◆ **Instructions to follow**
Which lines of the data contain the string "Syarat"? Copy every one.

◆ **Provided data**
================

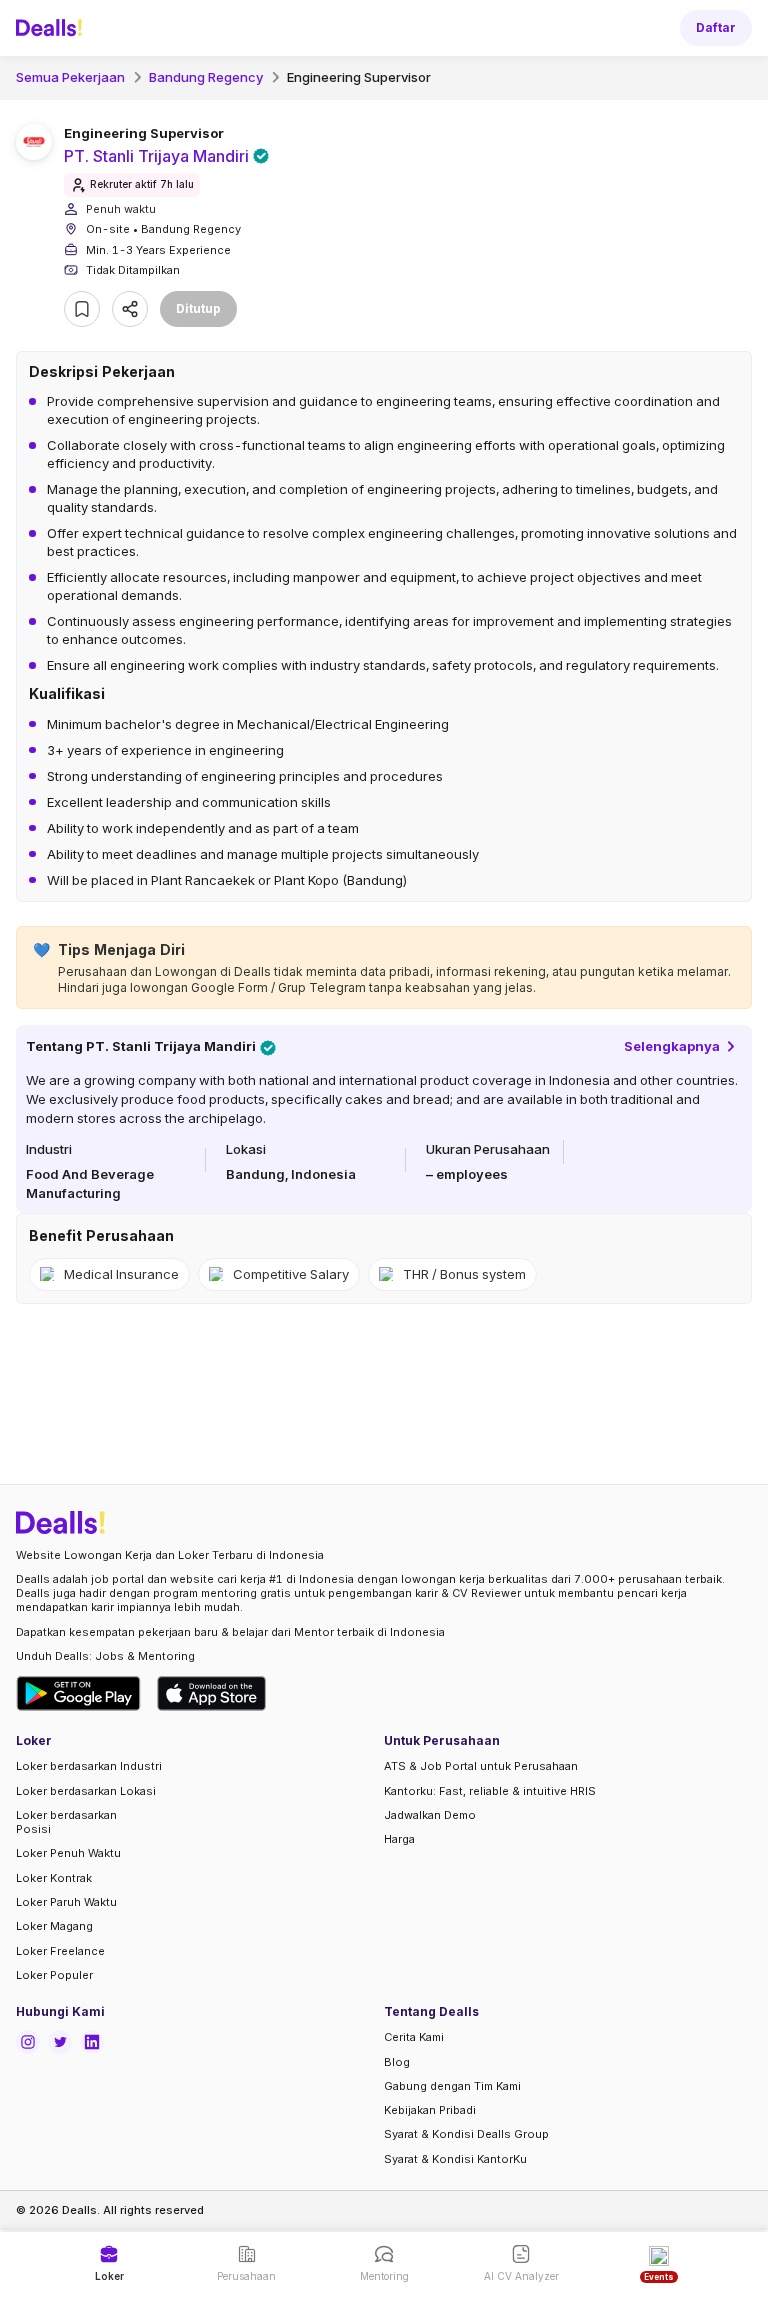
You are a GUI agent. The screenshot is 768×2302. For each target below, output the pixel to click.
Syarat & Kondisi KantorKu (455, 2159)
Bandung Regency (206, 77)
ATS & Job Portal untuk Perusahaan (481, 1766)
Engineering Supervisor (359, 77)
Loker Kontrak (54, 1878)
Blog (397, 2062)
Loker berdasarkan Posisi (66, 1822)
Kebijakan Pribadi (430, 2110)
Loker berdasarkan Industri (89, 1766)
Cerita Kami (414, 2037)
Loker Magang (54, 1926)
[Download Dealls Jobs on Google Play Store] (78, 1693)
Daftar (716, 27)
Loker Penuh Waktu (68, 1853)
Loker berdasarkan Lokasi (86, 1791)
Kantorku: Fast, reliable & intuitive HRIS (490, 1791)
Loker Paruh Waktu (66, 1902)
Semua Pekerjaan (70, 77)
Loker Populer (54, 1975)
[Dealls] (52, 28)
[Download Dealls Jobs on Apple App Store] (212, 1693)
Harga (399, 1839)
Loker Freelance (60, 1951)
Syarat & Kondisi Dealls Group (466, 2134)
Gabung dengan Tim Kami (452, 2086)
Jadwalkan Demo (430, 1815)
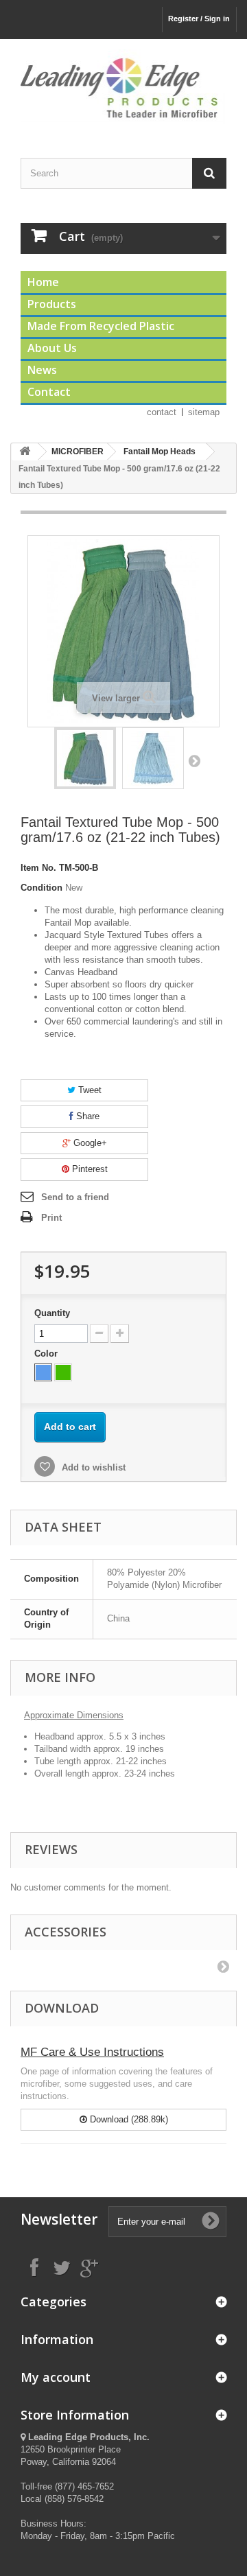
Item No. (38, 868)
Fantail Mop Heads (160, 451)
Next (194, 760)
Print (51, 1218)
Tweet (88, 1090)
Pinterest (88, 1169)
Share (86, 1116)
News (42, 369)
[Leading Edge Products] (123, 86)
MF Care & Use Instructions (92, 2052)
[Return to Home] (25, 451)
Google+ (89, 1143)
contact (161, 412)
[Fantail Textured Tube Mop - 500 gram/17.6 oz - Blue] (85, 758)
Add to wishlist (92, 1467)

================

◆ **Answer to the problem**
Syarat & Kondisi KantorKu (455, 2159)
Syarat & Kondisi Dealls Group (466, 2134)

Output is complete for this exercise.